A cardinal feature of the neocortex is the progressive increase of the spatial receptive fields along the cortical hierarchy. Recently, theoretical and experimental findings have shown that the temporal response windows also gradually enlarge, so that early sensory neural circuits operate on short-time scales whereas higher association areas are capable of integrating information over a long period of time. While an increased receptive field is accounted for by spatial summation of inputs from neurons in an upstream area, the emergence of timescale hierarchy cannot be readily explained, especially given the dense inter-areal cortical connectivity known in modern connectome. To uncover the required neurobiological properties, we carried out a rigorous analysis of an anatomically-based large-scale cortex model of macaque monkeys.

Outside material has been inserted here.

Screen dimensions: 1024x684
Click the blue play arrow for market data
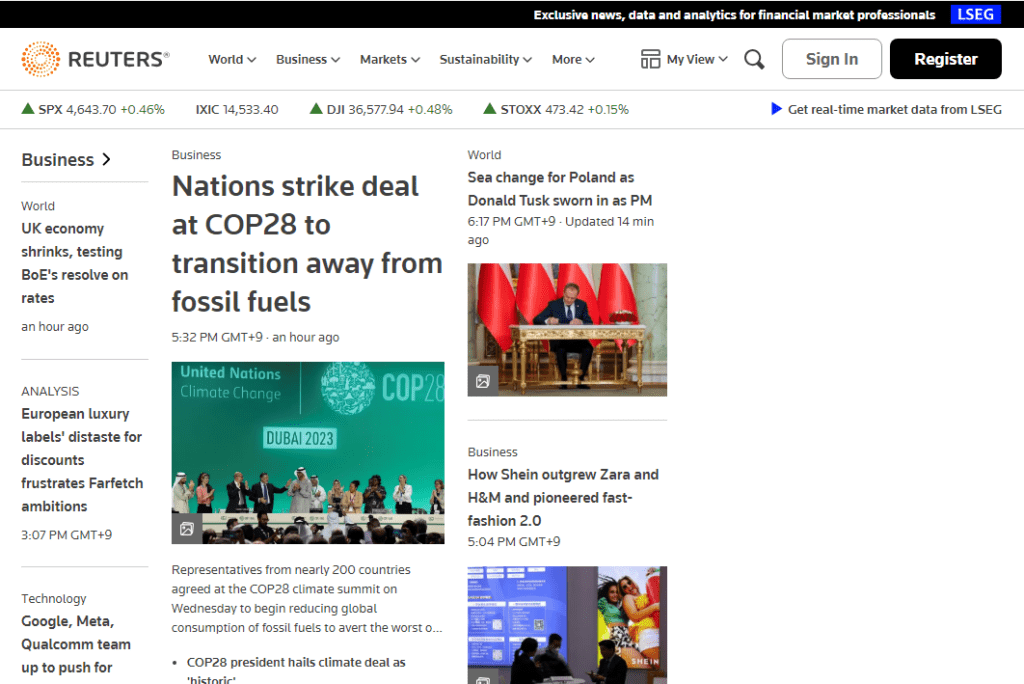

Using a perturbation method, we show that the segregation of disparate timescales is defined in terms of the localization of eigenvectors of the connectivity matrix, which depends on three circuit properties: (1) a macroscopic gradient of synaptic excitation, (2) distinct electrophysiological properties between excitatory and inhibitory neuronal populations, and (3) a detailed balance between long-range excitatory inputs and local inhibitory inputs for each area-to-area pathway. Our work thus provides a quantitative understanding of the mechanism underlying the emergence of timescale hierarchy in large-scale primate cortical networks. Significance Statement In the neocortex, while early sensory areas encode and process external inputs rapidly, higher association areas are endowed with slow dynamics suitable for accumulating information over time. Such a hierarchy of temporal response windows along the cortical hierarchy naturally emerges in a model of multi-areal primate cortex. This finding raises the question of why diverse temporal modes are not mixed in roughly the same way across the whole cortex, despite high connection density and an abundance of feedback loops. We investigate this question by mathematically analyzing the anatomically-based network model of macaque cortex, and show that three general principles of synaptic excitation and inhibition are crucial for timescale segregation in a hierarchy, a functionally important characteristic of the cortex.